• [Text shown]
..............................
Green Building Trends: A Deep Dive into a Growing Market

Over the past decade, many businesses and home builders alike have been implementing green building practices to ensure that the structures they make are sustainable and environmentally friendly. When looking at a recent study by Future Market Insights, it’s expected that the market for green building materials will flourish and grow at a rate of 11.8% until it eventually reaches a value of $823 billion in 2032.

Contractors, architects, and builders are all seeing the advantages of using recycled and biodegradable materials in their commercial and residential construction projects. These advantages include everything from better health and lower operating costs to a drop in resource consumption and energy consumption. Here are several of the latest green building trends that will become prevalent over the next few years.

Usage of Green Building Materials

When builders use conventional building materials like composite wood products or vinyl floors, high amounts of indoor pollutants can get into the air, primarily volatile organic compounds. If an individual breathes in volatile organic compounds, they may experience numerous adverse health issues, including eye irritation, headaches, and damage to the central nervous system.

In comparison, green building materials emit practically zero volatile organic compounds. Some of the top green alternatives at your disposal include:

  • Bamboo is much stronger than concrete and somewhat stronger than steel, yet more efficient than both. This material is 100% biodegradable and is known to be lighter than conventional building materials, which allows for more energy-efficient transportation.
  • Hempcrete – This is a combination of a lime-based binder and hemp stalk. It’s commonly used for insulation and has high absorption of carbon. The material is resistant to fire, pests, and mold. Keep in mind that hempcrete isn’t considered a standard construction material in the U.S., which means that buildings must obtain approval to use this material.
  • Cork – This is a highly versatile building material commonly used for flooring, siding, and countertops. Cork is harvested from a cork tree’s outer bark, which ensures that the tree isn’t damaged. The bark will regenerate after a period of 8-12 years.

Biophilic Design

Biophilic design is a building concept that combines philosophy and science to better incorporate various natural elements into structures and buildings of all types. It’s believed that biophilic design has ample environmental, economic, and health benefits. This methodology is comprised of three core tenets, which include:

  • Natural analogs – These are man-made elements that can mimic nature. The natural elements that apply to this concept include shapes, patterns, materials, and colors, which can be depicted in artwork, furniture, decor, and textiles.
..............................
• [Extracted data]
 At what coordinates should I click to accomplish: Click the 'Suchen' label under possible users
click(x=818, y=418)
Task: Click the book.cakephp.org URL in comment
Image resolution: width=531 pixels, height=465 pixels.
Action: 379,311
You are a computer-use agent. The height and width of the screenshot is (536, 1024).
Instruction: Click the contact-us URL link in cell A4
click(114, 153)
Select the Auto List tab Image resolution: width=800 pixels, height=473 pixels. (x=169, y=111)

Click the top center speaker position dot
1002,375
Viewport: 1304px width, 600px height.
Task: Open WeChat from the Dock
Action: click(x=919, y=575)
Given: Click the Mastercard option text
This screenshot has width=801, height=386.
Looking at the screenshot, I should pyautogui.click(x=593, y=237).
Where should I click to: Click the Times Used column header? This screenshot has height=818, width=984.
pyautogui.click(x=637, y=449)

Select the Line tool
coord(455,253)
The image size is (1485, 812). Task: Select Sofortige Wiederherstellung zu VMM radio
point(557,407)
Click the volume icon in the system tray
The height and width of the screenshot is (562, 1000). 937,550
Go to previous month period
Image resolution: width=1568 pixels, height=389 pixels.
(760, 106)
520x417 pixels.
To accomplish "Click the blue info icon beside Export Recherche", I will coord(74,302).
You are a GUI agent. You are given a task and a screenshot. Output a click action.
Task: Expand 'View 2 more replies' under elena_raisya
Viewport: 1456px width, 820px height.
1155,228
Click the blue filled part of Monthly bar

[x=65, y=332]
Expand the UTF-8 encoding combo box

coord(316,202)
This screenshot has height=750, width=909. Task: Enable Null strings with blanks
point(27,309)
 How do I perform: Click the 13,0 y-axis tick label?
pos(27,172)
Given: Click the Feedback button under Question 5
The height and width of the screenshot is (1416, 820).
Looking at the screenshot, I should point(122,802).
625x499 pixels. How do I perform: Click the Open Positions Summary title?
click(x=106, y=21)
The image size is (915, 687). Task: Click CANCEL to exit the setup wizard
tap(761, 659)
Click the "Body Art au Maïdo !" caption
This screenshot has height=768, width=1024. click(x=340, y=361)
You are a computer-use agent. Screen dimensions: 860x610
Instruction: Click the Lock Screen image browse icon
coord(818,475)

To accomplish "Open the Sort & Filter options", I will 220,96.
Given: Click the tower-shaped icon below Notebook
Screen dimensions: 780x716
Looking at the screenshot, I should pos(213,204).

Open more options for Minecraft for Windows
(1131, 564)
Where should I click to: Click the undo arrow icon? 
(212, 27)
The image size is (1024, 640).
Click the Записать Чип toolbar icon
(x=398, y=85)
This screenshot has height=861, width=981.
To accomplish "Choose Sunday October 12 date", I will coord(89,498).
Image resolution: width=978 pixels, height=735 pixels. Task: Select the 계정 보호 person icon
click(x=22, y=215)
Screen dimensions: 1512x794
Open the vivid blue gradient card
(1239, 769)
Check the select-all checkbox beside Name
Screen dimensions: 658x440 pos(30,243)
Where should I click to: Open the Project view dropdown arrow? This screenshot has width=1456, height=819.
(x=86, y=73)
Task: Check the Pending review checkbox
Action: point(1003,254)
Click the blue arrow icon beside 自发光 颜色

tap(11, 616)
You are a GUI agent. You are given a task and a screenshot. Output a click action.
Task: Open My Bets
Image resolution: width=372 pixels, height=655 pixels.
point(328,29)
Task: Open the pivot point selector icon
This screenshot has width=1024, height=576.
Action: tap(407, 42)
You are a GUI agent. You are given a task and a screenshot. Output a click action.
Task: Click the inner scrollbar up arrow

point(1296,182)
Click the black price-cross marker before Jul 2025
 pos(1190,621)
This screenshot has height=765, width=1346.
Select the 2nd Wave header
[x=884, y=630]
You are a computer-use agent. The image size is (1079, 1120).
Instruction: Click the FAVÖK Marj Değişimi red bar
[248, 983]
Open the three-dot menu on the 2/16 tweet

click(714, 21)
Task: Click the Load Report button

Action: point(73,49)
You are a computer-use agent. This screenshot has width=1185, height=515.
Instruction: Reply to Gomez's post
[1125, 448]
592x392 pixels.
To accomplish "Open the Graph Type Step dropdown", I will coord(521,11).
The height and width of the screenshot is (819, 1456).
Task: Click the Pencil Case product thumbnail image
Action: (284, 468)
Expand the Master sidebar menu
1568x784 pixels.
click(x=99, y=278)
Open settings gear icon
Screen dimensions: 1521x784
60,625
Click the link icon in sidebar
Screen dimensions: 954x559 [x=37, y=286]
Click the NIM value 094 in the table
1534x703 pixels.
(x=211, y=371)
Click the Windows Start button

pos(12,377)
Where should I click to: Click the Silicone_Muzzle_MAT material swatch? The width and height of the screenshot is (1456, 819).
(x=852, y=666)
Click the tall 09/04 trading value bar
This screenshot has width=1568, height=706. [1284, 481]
..............................
• [To be done]
1 - Repeat the passage of the green building article starting at "In comparison, green" and ending at "more energy-efficient transportation.".
2 - According to the green building article, after how many years does a cork tree's bark regenerate?
3 - Using the green building article, explain why bamboo allows for more energy-efficient transportation.

• [Task-by-task results]
1 -
In comparison, green building materials emit practically zero volatile organic compounds. Some of the top green alternatives at your disposal include:

  • Bamboo is much stronger than concrete and somewhat stronger than steel, yet more efficient than both. This material is 100% biodegradable and is known to be lighter than conventional building materials, which allows for more energy-efficient transportation.

2 - After a period of 8-12 years.

3 - Bamboo is lighter than conventional building materials, and that lighter weight makes its transportation more energy-efficient.